WILLIAM THOMAS THOMPSON

Mary Proctor resides in Tallahassee, Florida and is still painting today. She is best known for her doors covered in paint, buttons, cloth and other found objects. They range is size from a small cabinet door to a garage door. But Proctor considers herself to be more of a missionary rather than an artist. “My mission is just to paint it and get it out there. I come straight out with my art. My art talks straight up. My messages are the truth. I’m finding out that people don’t always like the truth.” Mary Proctor was primarily raised by her grandparents and she grew up assisting her grandmother in managing her other siblings. God played a pivotal role in her young life and she felt the call to preach at a young age. Proctor stayed in formal schooling until the 9th grade, but an unexpected pregnancy forced her to end her education early. After relocating to Tallahassee, tragedy struck her life in 1995 when Proctor lost her aunt, uncle and grandmother in a horrific house fire. In the aftermath of this loss Proctor heard her calling from God.
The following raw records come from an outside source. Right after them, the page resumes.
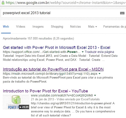Viewport: 126px width, 118px height.
Task: Select the Web tab
Action: pyautogui.click(x=6, y=26)
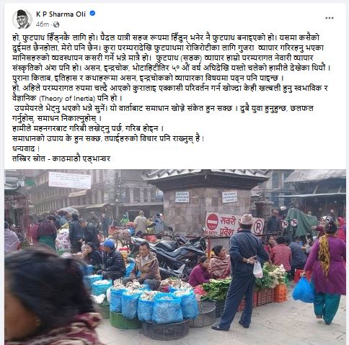This screenshot has height=345, width=349.
Task: Click the photo credit line 'तस्बिर स्रोत'
Action: [61, 158]
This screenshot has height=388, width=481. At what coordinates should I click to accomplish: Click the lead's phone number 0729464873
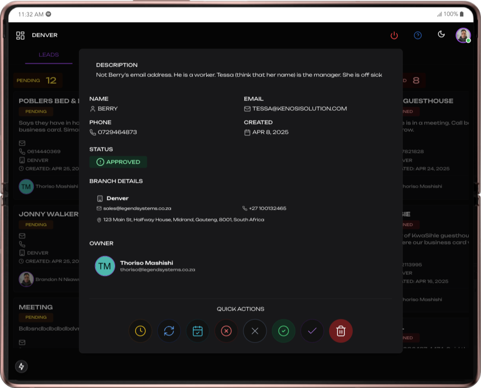(x=117, y=132)
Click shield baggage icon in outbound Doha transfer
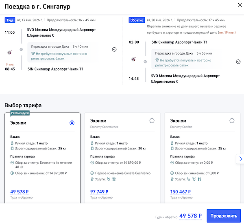Screen dimensions: 244x224 [x=33, y=54]

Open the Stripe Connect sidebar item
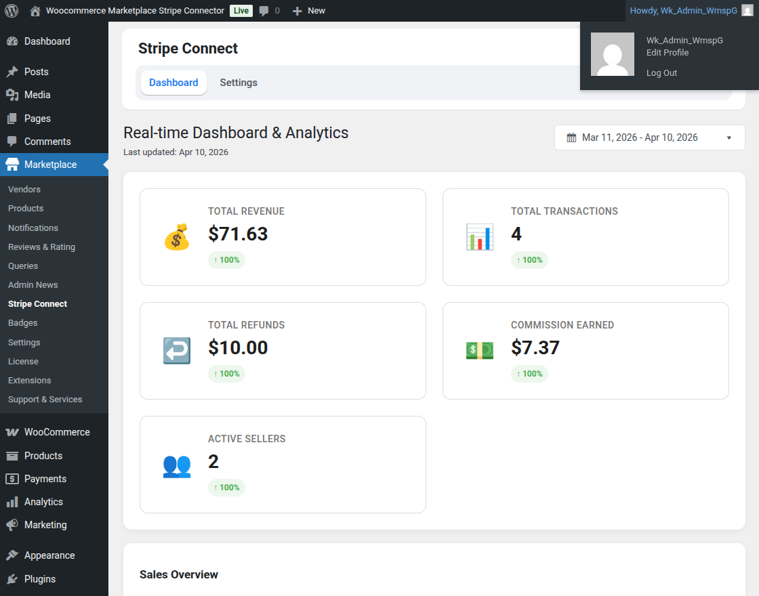[37, 303]
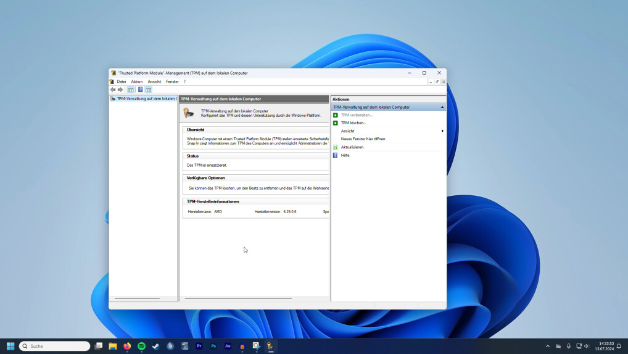Open the Datei menu
The width and height of the screenshot is (628, 354).
pos(121,82)
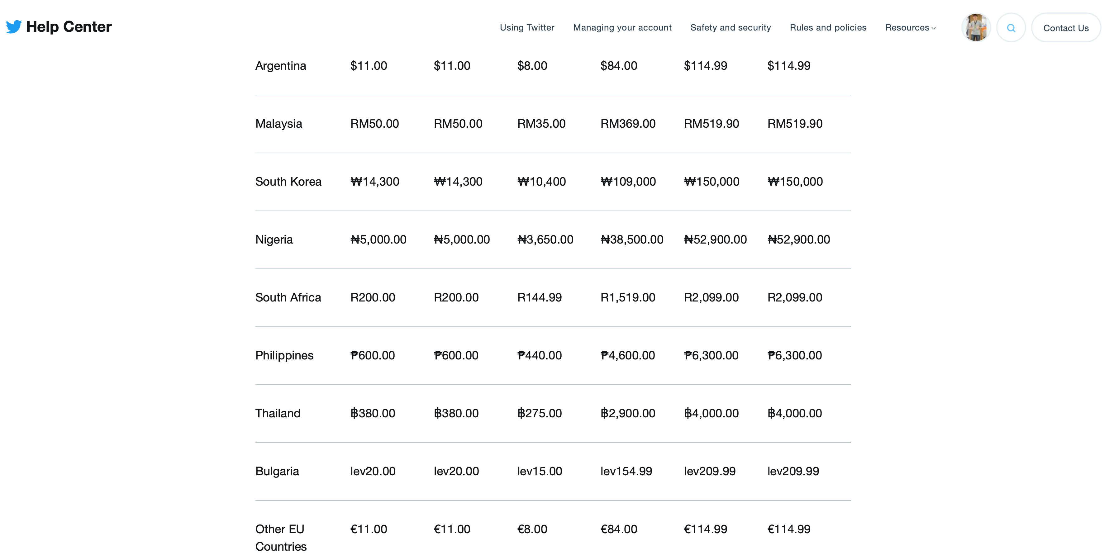Image resolution: width=1109 pixels, height=560 pixels.
Task: Click the user profile avatar
Action: [976, 28]
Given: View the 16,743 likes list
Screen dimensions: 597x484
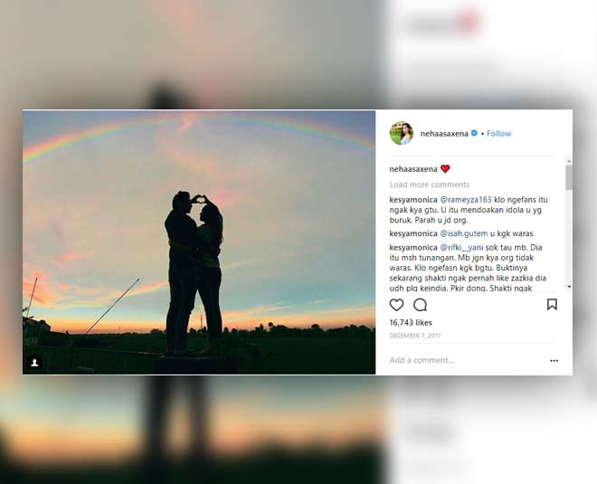Looking at the screenshot, I should [x=411, y=323].
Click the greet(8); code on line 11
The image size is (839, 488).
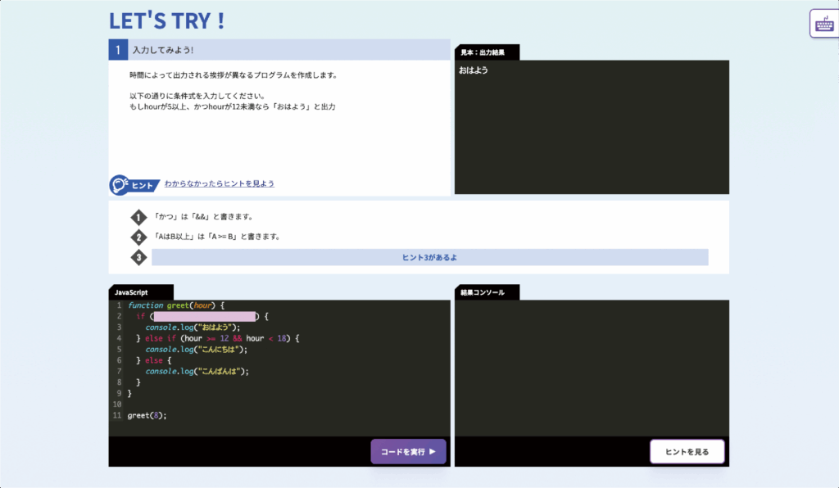pos(147,415)
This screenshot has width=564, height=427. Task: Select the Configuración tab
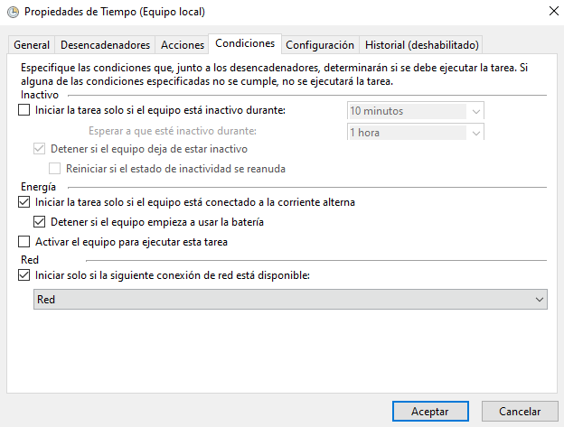(x=320, y=44)
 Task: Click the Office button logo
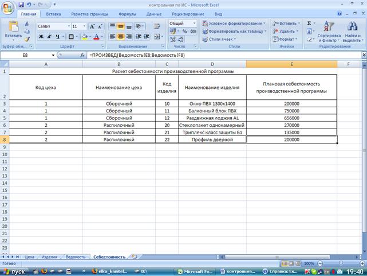coord(8,7)
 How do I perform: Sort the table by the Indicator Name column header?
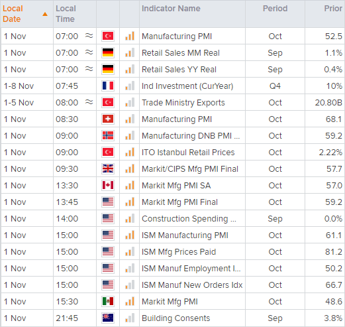click(x=171, y=9)
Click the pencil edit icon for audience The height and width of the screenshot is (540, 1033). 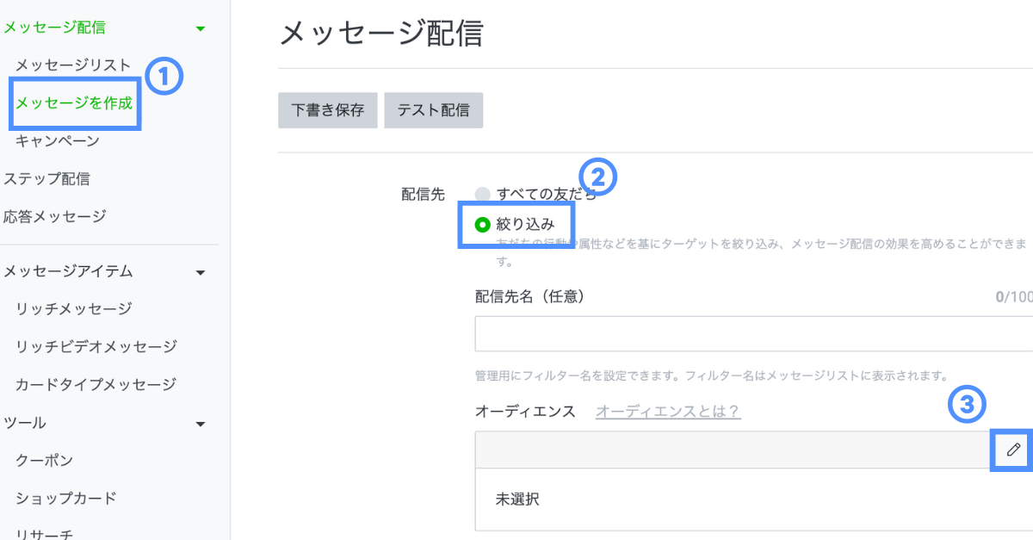coord(1014,450)
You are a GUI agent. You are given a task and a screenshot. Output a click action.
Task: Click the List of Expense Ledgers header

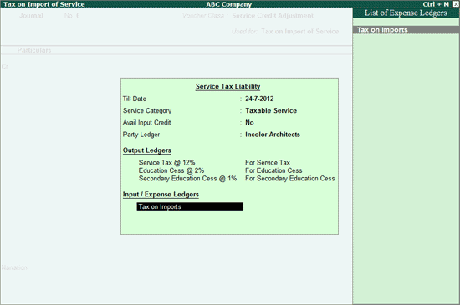tap(406, 13)
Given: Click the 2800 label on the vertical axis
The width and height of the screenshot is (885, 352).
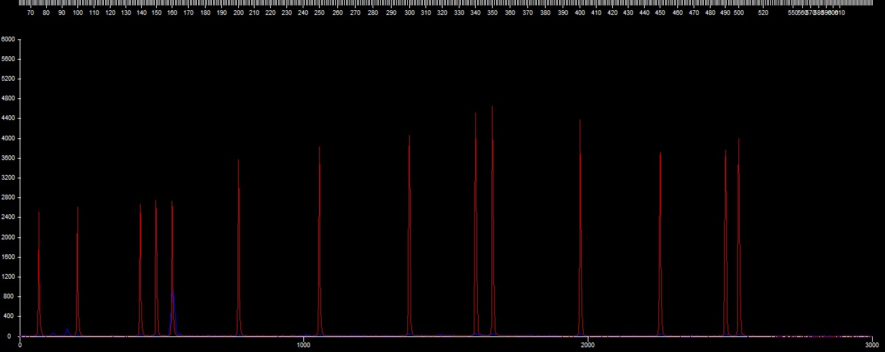Looking at the screenshot, I should 7,197.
It was during a time of fasting that she says, “beautiful light just came over (my) spirit and said to (me), ‘Get a door and paint.’” She did, and has never stopped. For her it is a practice of love and healing. You can still visit Mary at Noah’s Ark Flea Market in Tallahassee to view or buy her work.

William Thomas Thompson’s career and identity defies many of the characterizations of an “outsider” artist. He was born on a dairy farm in South Carolina, and joined the Pentecostal Baptist denomination at the age of 13. In 1957, he opened a five-anddime store in Greenville and soon began wholesaling artificial flowers. His business grew in the States and internationally, and by the 1960s he was a self-made millionaire. However, in the mid‘70s his business took a dramatic downturn and he was forced to declare bankruptcy. It was around this time that Thompson developed Guillain-Barré syndrome, a nerve disease that paralyzed him below the knees and partially crippled his hands. In 1989, while receiving treatment in Hawaii, he received his call from God at a church service and suddenly experienced what he calls “an anointing of the Lord,” a revelatory and apocalyptic vision of the world on fire. He immediately bought paint and brushes and got off the plane home with his first painting. He continues to paint and has amassed a large body of work. His primary inspirations continue to be the Book of Revelation and his interpretations of its symbolic messages. Thompson creates his work through what he calls “The Rage”, not of anger but of rapture and fury and belief. The rage he stands in the midst of pushes the brush, the paint, and Thompson with it. He still resides in Greenville, South Carolina with his wife. They live in the old Gassaway Mansion, and Thompson does most of his painting in a large room that was once the mansion’s second floor ballroom.